Christian Encounters with Chinese Culture - Philip L. Wickeri
Written by a team of internationally recognized scholars, Christian Encounters with Chinese Culture focuses on a church tradition that has never been very large in China but that has had considerable social and religious influence. Themes of the book include questions of church, society and education, the Prayer Book in Chinese, parish histories, and theology. Taken together, the nine chapters and the introduction offer a comprehensive assessment of the Anglican experience in China and its missionary background.
Historical topics range from macro to micro levels, beginning with an introductory overview of the Anglican and Episcopal tradition in China. Topics include how the church became embedded in Chinese social and cultural life, the many ways women’s contributions to education built the foundations for strong parishes, and Bishop R. O. Hall’s attentiveness to culture for the life of the church in Hong Kong. Two chapters explore how broader historical themes played out at the parish level—St. Peter’s Church in Shanghai during the War against Japan and St. Mary’s Church in Hong Kong during its first three decades. Chapters looking at the Chinese Prayer Book bring an innovative theological perspective to the discussion, especially how the inability to produce a single prayer book affected the development of the Chinese church. Finally, the tension between theological thought and Chinese culture in the work of Francis C. M. Wei and T. C. Chao is examined.

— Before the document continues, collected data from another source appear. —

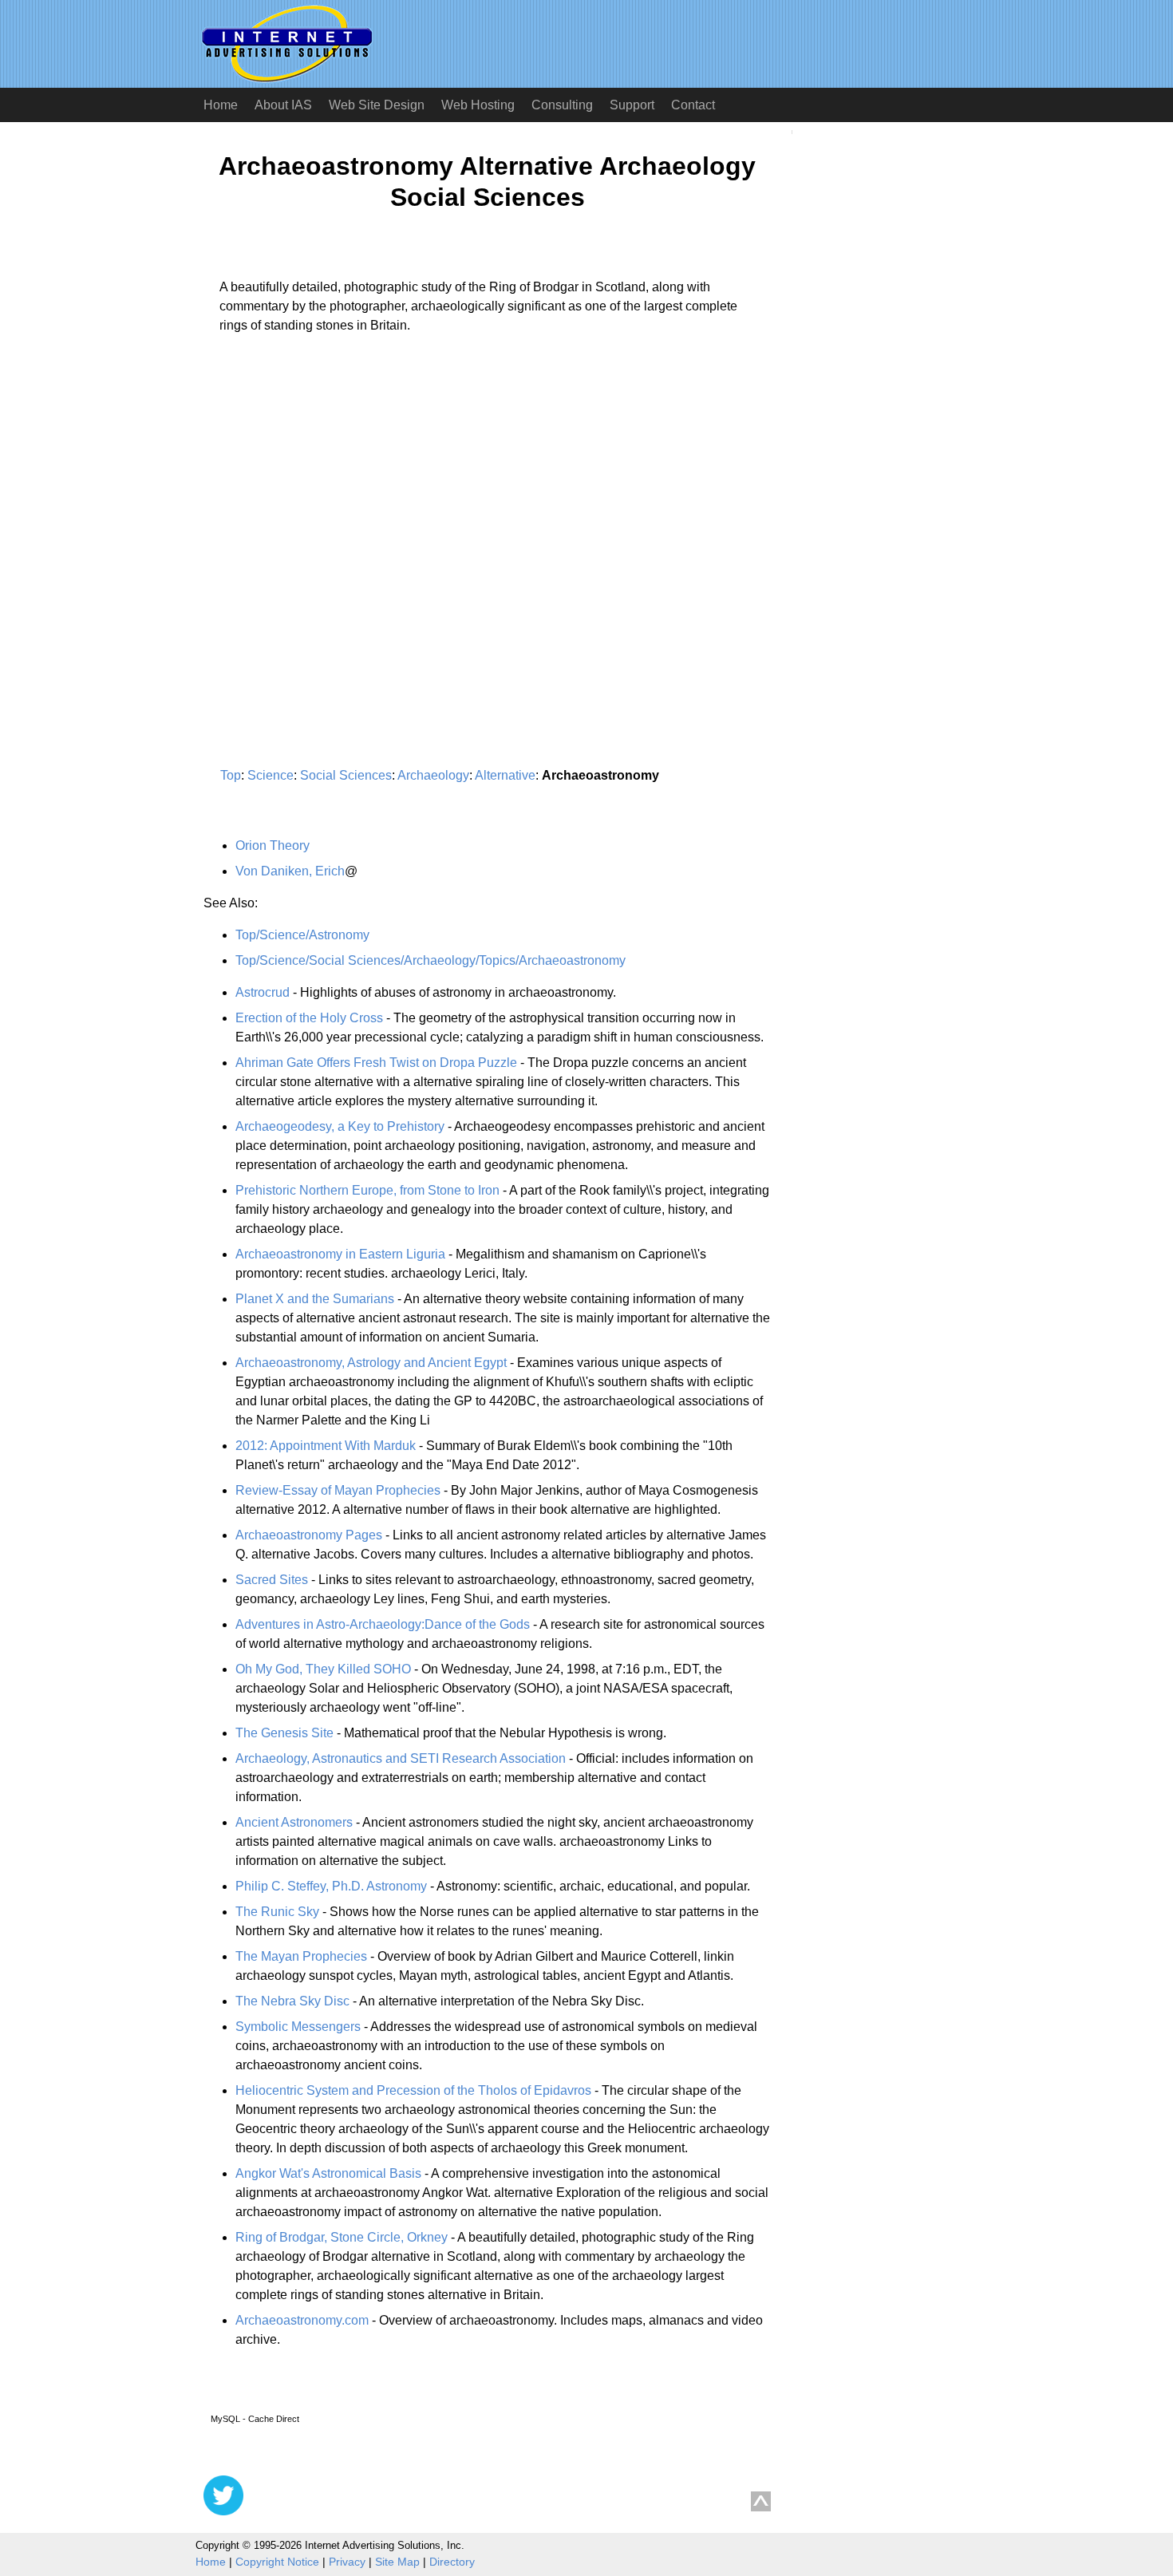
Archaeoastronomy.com (302, 2320)
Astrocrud (262, 992)
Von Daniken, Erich (290, 871)
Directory (452, 2561)
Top (230, 775)
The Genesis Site (284, 1733)
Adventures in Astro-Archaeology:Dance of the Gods (382, 1624)
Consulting (562, 105)
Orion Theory (272, 845)
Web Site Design (377, 105)
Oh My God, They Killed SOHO (323, 1669)
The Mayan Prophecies (301, 1956)
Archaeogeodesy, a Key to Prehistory (339, 1126)
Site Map (397, 2561)
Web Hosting (478, 105)
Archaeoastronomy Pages (308, 1535)
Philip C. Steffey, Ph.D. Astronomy (331, 1886)
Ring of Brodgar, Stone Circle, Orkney (341, 2237)
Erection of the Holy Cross (309, 1018)
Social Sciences (346, 775)
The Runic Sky (277, 1911)
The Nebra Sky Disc (292, 2001)
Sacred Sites (271, 1579)
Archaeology (433, 775)
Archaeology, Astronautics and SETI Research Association (400, 1758)
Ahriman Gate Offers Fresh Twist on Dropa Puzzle (376, 1062)
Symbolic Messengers (298, 2026)
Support (632, 105)
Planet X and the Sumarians (314, 1299)
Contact (693, 105)
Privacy (347, 2561)
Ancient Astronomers (294, 1822)
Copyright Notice (277, 2561)
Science (270, 775)
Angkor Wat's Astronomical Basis (328, 2173)
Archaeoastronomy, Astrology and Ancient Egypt (371, 1362)
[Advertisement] (337, 494)
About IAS (283, 105)
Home (220, 105)
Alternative (505, 775)
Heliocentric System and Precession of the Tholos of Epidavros (413, 2090)
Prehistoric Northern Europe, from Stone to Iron (367, 1190)
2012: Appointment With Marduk (325, 1445)
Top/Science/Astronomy (302, 935)
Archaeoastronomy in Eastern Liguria (340, 1254)
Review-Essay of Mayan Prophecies (337, 1490)
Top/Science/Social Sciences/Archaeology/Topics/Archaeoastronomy (430, 960)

Changing Church and State Relations in Hong Kong, 1950–2000
香港政教關係的轉變,1950–2000
Beatrice Leung and Shun-hing Chan
“The transition of the Churches from the traditional colonial setting of Hong Kong in the aftermath of World War II to the mature Christian community of post-industrial, post-colonial Hong Kong is analysed with considerable skill by Beatrice Leung Kit-fun and Shun-hing Chan. The two authors add significantly to our understanding of the dilemmas which confronted not only the Churches in adjusting to the transition from British rule but the wider community as well.” —Leo F. Goodstadt

Troubling American Women - Stacilee Ford
American women have lived in Hong Kong, and in neighboring Macao, for nearly two centuries. Many were changed by their encounter with Chinese life and British colonialism. Their openness to new experiences set them apart both individually and as a group. Equally, a certain “pedagogical impulse” gave them a reputation for outspokenness that sometimes troubled those around them. Drawing on memoirs, diaries, newspapers, film, and other texts, Stacilee Ford tells the stories of several American women and explores how, through dramatically changing times, they communicated their notions of national identity and gender. Troubling American Women is a lively and provocative study of cross-cultural encounters, shedding light on the connections between the histories of Hong Kong and the US, on the impact of Americanization in Hong Kong, and on the ways in which Hong Kong people used stereotypes of American womanhood in popular culture. Troubling American Women will appeal to students and scholars in history, gender and cultural studies and to all readers with an interest in the encounter between China and the West.